Quisieron coger y sacarle algunas; pero no tuvieron suerte las tres veces que se atrevieron
a tomarlas; no tuvieron suerte, porque cuando iban a cogerlas, ya no se veían verdaderas
flores, sino que les parecían pintadas o labradas o cosidas en la tilma.
Fueron luego a decir al obispo lo que habían visto y que pretendía verle el indito que
tantas veces había venido, el cual hacía mucho que aguardaba, queriendo verle. Cayó, al
oírlo el señor obispo, en la cuenta de que aquello era la prueba, para que se certificara y
cumpliera lo que solicitaba el indito. Enseguida mandó que entrara a verle.
Luego que entró, se humilló delante de él, así como antes lo hiciera, y contó de nuevo
todo lo que había visto y admirado, y también su mensaje. Dijo: “Señor, hice lo que me
ordenaste, que fuera a decir a mi Ama, la Señora del Cielo, Santa María, preciosa Madre
de Dios, que pedías una señal para poder creerme que le has de hacer el templo donde
ella te pide que lo erijas; y además le dije que yo te había dado mi palabra de traerte
alguna señal y prueba, que me encargaste, de su voluntad.
Después me fui a cortarlas, las traje abajo; las cogió con su mano y de
nuevo las echó en mi regazo, para que te las trajera y a ti en persona te las diera. Aunque
yo sabía bien que la cumbre del cerrillo no es lugar en que se den flores, porque sólo hay
muchos riscos, abrojos, espinas, nopales y mezquites, no por eso dudé; cuando fui
llegando a la cumbre del cerrillo miré que estaba en el paraíso, donde había juntas todas
las varias y exquisitas rosas de Castilla, brillantes de rocío, que luego fui a cortar.

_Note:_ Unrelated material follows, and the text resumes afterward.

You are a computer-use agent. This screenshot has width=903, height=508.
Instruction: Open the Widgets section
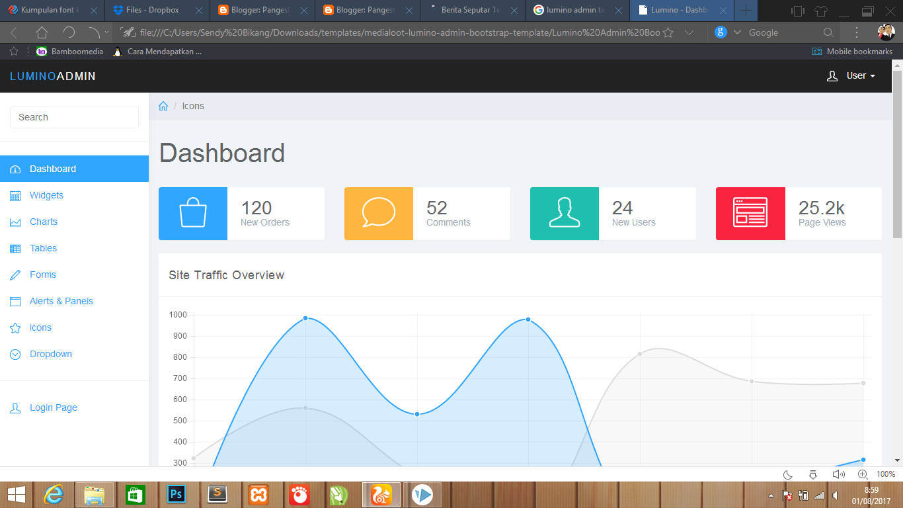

Ella me dijo por qué te las había de entregar; y así lo hago, para que en ellas veas la señal
que pides y cumplas su voluntad; y también para que aparezca la verdad de mi palabra y
de mi mensaje. Helas aquí: recíbelas”.
Desenvolvió luego su blanca tilma, pues tenía en su regazo las flores; y así
que se esparcieron por el suelo todas las diferentes rosas de Castilla, se
dibujó en ella y apareció de repente la preciosa imagen de la siempre
Virgen Santa María, Madre de Dios, de la manera que está y se guarda hoy
en su templo del Tepeyácac, que se nombra Guadalupe.
Luego que la vio el señor obispo, él y todos los que allí estaban se
arrodillaron; mucho la admiraron; se levantaron; se entristecieron y
acongojaron, mostrando que la contemplaron con el corazón y con el pensamiento.
El señor obispo, con lágrimas de tristeza oró y pidió perdón de no haber puesto en obra su
voluntad y su mandato. Cuando se puso de pie, desató del cuello de Juan Diego, del que
estaba atada, el manto en que se dibujó y apareció la Señora del Cielo.
Luego la llevó y fue a ponerla en su oratorio. Un día más permaneció Juan Diego en la
casa del obispo que aún le detuvo. Al día siguiente [14/dic./1531], le dijo: “Ea, a mostrar
dónde es voluntad de la Señora del Cielo que le erija su templo”.
Inmediatamente se convidó a todos para hacerlo. No bien Juan Diego señaló dónde había
mandado la Señora del Cielo que se levantara su templo, pidió licencia de irse.
Quería ahora ir a su casa a ver a su tío Juan Bernardino, el cual estaba muy grave, cuando
le dejó y vino a Tlatilolco a llamar a un sacerdote, que fuera a confesarle y disponerle, y le
dijo la Señora del Cielo que ya había sanado.
Pero no le dejaron ir solo, sino que le acompañaron a su casa. Al llegar, vieron a su tío que
estaba muy contento y que nada le dolía.